◆ Records from a pointing dataset:

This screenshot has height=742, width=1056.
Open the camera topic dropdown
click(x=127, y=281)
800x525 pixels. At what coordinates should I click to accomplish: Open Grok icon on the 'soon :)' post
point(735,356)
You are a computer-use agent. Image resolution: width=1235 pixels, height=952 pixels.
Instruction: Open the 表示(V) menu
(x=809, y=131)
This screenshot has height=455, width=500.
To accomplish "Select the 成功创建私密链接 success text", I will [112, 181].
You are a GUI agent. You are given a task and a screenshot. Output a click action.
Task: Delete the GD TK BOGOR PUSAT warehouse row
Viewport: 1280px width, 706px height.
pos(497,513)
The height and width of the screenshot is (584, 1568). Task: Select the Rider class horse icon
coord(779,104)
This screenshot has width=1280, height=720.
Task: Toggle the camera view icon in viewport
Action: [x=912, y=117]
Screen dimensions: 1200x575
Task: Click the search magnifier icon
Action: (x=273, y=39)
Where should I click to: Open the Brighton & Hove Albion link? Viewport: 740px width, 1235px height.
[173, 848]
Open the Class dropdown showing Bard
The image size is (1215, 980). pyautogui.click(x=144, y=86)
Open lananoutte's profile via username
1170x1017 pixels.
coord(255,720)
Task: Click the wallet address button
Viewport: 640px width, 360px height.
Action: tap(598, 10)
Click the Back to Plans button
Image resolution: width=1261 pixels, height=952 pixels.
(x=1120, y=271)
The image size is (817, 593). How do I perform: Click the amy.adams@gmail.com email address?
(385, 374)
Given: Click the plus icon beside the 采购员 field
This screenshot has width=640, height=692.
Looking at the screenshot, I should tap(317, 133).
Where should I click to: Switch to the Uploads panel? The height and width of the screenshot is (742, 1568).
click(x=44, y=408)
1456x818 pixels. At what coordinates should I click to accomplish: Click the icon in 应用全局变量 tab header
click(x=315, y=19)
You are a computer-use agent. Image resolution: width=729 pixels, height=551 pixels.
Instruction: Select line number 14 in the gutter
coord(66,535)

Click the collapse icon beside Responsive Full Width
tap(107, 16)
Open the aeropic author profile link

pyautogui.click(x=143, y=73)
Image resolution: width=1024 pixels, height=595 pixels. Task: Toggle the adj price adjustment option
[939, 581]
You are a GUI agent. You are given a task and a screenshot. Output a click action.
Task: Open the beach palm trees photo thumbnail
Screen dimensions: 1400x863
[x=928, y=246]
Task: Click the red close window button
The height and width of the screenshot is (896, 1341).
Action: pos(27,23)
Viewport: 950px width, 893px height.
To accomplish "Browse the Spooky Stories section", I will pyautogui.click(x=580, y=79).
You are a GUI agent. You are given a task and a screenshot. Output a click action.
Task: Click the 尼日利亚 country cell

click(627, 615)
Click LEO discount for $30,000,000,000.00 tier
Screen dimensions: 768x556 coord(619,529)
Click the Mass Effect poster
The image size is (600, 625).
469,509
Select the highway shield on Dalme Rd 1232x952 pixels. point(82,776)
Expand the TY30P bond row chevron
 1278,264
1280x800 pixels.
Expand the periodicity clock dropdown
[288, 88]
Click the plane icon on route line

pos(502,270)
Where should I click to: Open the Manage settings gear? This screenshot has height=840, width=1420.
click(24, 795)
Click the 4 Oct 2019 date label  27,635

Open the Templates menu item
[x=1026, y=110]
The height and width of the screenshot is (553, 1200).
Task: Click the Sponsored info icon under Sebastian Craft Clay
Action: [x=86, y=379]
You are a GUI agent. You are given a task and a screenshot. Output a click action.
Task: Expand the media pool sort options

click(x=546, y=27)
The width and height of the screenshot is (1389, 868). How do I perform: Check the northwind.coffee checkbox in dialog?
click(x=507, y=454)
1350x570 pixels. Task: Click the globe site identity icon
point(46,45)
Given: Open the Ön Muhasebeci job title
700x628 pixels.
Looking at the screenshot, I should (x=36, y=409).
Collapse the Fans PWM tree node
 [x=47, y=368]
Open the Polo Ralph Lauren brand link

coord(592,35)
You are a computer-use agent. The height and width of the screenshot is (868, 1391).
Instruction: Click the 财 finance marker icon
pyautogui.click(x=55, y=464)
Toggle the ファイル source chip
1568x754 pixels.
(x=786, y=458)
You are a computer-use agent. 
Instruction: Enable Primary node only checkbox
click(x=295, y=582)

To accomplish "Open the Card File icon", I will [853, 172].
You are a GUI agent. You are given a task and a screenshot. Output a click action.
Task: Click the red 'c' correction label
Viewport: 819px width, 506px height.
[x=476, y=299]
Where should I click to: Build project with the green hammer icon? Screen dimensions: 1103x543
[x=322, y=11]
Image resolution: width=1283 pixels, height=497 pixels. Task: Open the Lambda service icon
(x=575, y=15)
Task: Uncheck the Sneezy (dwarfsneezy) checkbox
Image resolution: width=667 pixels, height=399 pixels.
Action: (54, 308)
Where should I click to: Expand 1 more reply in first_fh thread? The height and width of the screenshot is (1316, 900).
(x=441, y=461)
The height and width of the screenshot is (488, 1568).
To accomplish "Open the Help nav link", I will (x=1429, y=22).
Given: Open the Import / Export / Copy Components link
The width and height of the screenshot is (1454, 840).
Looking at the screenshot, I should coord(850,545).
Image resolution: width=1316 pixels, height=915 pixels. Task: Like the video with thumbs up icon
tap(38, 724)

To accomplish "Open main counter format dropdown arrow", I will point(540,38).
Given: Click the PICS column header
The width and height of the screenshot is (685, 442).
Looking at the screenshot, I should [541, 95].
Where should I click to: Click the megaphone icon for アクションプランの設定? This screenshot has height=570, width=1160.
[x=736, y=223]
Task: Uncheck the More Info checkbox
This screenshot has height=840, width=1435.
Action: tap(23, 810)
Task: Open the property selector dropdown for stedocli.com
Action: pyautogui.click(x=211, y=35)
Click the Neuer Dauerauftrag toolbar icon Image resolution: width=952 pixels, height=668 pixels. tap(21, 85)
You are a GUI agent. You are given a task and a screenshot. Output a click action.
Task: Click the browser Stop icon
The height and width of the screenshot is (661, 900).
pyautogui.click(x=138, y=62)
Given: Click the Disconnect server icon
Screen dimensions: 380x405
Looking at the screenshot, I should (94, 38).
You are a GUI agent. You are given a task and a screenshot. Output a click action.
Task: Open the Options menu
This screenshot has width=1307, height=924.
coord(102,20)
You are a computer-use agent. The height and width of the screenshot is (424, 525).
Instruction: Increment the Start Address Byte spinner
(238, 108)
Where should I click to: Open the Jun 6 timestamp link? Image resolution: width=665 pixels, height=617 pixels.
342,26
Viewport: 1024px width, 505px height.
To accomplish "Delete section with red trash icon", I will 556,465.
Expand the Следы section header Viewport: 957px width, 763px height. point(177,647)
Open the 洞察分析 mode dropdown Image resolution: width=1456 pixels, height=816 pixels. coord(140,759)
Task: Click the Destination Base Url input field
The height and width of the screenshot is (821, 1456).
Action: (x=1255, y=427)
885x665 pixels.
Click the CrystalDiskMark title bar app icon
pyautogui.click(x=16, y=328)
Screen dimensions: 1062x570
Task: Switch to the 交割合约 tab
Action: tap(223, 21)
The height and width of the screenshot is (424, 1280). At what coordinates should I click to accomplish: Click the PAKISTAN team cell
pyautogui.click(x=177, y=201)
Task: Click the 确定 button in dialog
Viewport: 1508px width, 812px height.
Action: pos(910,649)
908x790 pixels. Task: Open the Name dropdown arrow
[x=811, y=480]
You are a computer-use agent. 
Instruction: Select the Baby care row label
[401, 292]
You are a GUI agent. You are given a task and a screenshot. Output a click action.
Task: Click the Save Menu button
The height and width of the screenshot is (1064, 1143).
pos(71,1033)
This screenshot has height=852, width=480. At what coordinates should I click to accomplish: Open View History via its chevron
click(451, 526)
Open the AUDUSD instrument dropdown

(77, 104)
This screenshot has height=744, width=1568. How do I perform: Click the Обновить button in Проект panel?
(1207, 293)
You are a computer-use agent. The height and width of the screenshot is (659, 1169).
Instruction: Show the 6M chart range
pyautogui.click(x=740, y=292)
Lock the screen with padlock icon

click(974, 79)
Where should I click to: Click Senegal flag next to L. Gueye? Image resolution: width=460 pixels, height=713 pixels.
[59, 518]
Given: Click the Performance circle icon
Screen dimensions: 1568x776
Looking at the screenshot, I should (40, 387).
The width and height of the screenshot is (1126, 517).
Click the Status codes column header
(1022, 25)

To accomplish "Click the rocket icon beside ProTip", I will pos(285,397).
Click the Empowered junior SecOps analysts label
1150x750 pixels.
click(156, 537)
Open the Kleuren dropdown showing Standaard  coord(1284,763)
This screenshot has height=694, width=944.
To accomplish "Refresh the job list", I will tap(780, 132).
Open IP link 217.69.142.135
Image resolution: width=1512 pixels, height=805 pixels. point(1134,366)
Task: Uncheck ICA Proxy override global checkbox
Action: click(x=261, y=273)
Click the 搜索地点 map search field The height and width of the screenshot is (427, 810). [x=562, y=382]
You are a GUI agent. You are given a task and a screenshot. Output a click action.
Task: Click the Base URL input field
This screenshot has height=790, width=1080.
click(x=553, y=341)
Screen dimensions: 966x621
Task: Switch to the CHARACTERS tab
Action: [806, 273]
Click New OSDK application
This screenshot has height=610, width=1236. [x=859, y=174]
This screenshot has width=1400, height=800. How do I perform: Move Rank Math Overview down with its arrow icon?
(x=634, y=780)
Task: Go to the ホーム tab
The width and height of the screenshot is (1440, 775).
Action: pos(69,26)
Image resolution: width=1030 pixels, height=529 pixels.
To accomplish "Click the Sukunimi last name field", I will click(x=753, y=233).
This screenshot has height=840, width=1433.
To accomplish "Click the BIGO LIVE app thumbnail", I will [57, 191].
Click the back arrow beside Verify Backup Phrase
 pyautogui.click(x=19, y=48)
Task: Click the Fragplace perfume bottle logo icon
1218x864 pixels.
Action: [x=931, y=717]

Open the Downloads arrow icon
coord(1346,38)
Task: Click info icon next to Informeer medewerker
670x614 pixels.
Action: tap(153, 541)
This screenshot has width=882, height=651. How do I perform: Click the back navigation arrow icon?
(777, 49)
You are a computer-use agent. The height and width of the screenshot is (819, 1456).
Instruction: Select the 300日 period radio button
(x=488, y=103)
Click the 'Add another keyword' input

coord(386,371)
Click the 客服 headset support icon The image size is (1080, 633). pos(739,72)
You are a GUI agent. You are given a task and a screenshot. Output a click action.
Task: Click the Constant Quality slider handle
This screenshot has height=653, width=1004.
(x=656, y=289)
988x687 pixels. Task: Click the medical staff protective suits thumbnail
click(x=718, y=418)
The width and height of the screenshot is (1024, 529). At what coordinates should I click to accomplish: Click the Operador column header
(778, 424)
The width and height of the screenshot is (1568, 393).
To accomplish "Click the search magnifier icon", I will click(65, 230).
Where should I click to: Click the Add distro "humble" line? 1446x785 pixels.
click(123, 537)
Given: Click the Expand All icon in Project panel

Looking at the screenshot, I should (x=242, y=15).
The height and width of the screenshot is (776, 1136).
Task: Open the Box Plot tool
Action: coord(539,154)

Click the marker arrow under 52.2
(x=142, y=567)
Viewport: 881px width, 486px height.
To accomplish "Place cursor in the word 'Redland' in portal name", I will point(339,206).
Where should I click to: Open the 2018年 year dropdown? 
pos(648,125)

◆ Problem statement: Return everything from the line that contains "Lock the screen with padlock icon" down to the line that contains "will tap(780, 132).", both included, copied exactly.

◆ Expected answer:
Lock the screen with padlock icon

click(974, 79)
Where should I click to: Click Senegal flag next to L. Gueye? Image resolution: width=460 pixels, height=713 pixels.
[59, 518]
Given: Click the Performance circle icon
Screen dimensions: 1568x776
Looking at the screenshot, I should (40, 387).
The width and height of the screenshot is (1126, 517).
Click the Status codes column header
(1022, 25)

To accomplish "Click the rocket icon beside ProTip", I will pos(285,397).
Click the Empowered junior SecOps analysts label
1150x750 pixels.
click(156, 537)
Open the Kleuren dropdown showing Standaard  coord(1284,763)
This screenshot has height=694, width=944.
To accomplish "Refresh the job list", I will tap(780, 132).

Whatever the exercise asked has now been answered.